> ZU ERLEDIGENDE AUFGABEN:
1) Wodurch kommt laut dem vorgegebenen Text der Teufel herein?
2) Gib den Abschnitt des vorgegebenen Texts, der mit „Die Armen. Sie“ beginnt und mit „Randgebiete eurer Diözesen.“ endet, noch einmal wieder und benenne darin „Diözesen“ in „Bistümer“ um.

> VORGEGEBENER TEXT:
::::::::::

Die Armen. Sie zu lieben bedeutet, alle Formen der Armut, geistliche und materielle, zu bekämpfen. Widmet den Geringsten Zeit, ohne Angst, euch die Hände schmutzig zu machen. Geht als Apostel der Nächstenliebe in die menschlichen und existentiellen Randgebiete eurer Diözesen.

Abschließend, liebe Brüder, bitte ich euch: Misstraut der Lauheit, die zu Mittelmäßigkeit und Trägheit führt, jenem »Mittagsdämon«. Misstraut ihm. Misstraut der Ruhe, die das Opfer scheut; der pastoralen Eile, die zur Unduldsamkeit führt; der Überfülle an Gütern, die das Evangelium entstellt. Vergesst nicht, dass der Teufel durch die Taschen hereinkommt! Ich wünsche euch hingegen die heilige Unruhe für das Evangelium, die einzige Unruhe, die Frieden schenkt. Ich danke euch für das Zuhören und segne euch, in der Freude, euch als die liebsten unter den Brüdern zu haben. Und ich bitte euch: Bitte vergesst nicht, für mich zu beten und für mich beten zu lassen. Danke.

::::::::::

> MATERIAL:

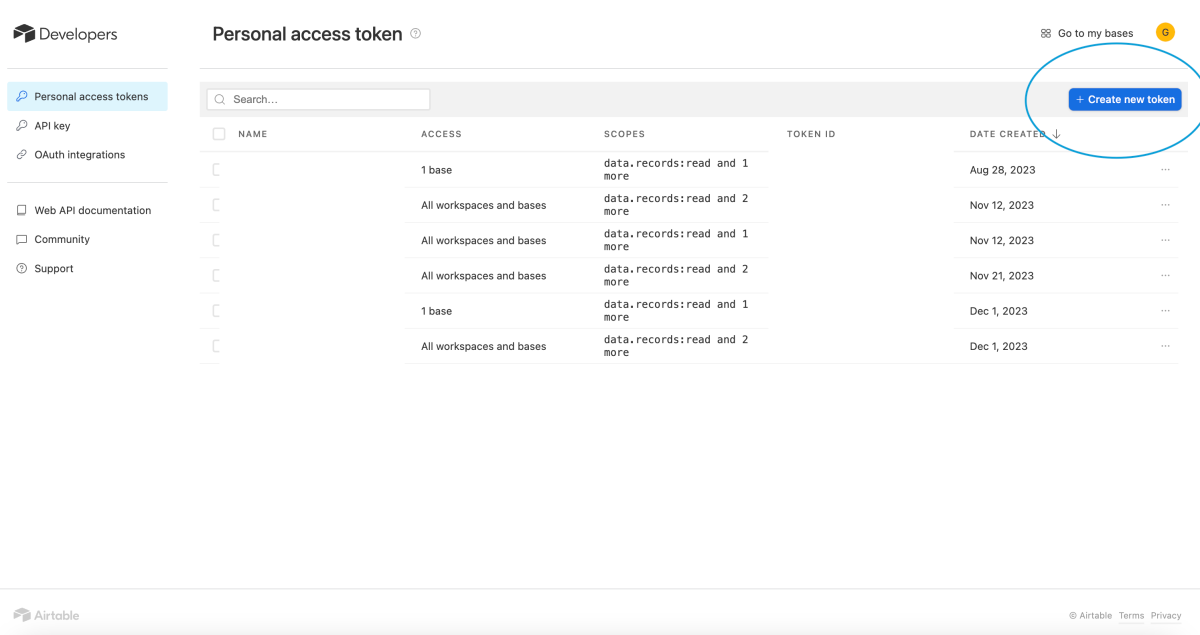Select the key icon beside Personal access tokens

pyautogui.click(x=22, y=95)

::::::::::

> LÖSUNGEN DER AUFGABEN:
1) Durch die Taschen.

2)
Die Armen. Sie zu lieben bedeutet, alle Formen der Armut, geistliche und materielle, zu bekämpfen. Widmet den Geringsten Zeit, ohne Angst, euch die Hände schmutzig zu machen. Geht als Apostel der Nächstenliebe in die menschlichen und existentiellen Randgebiete eurer Bistümer.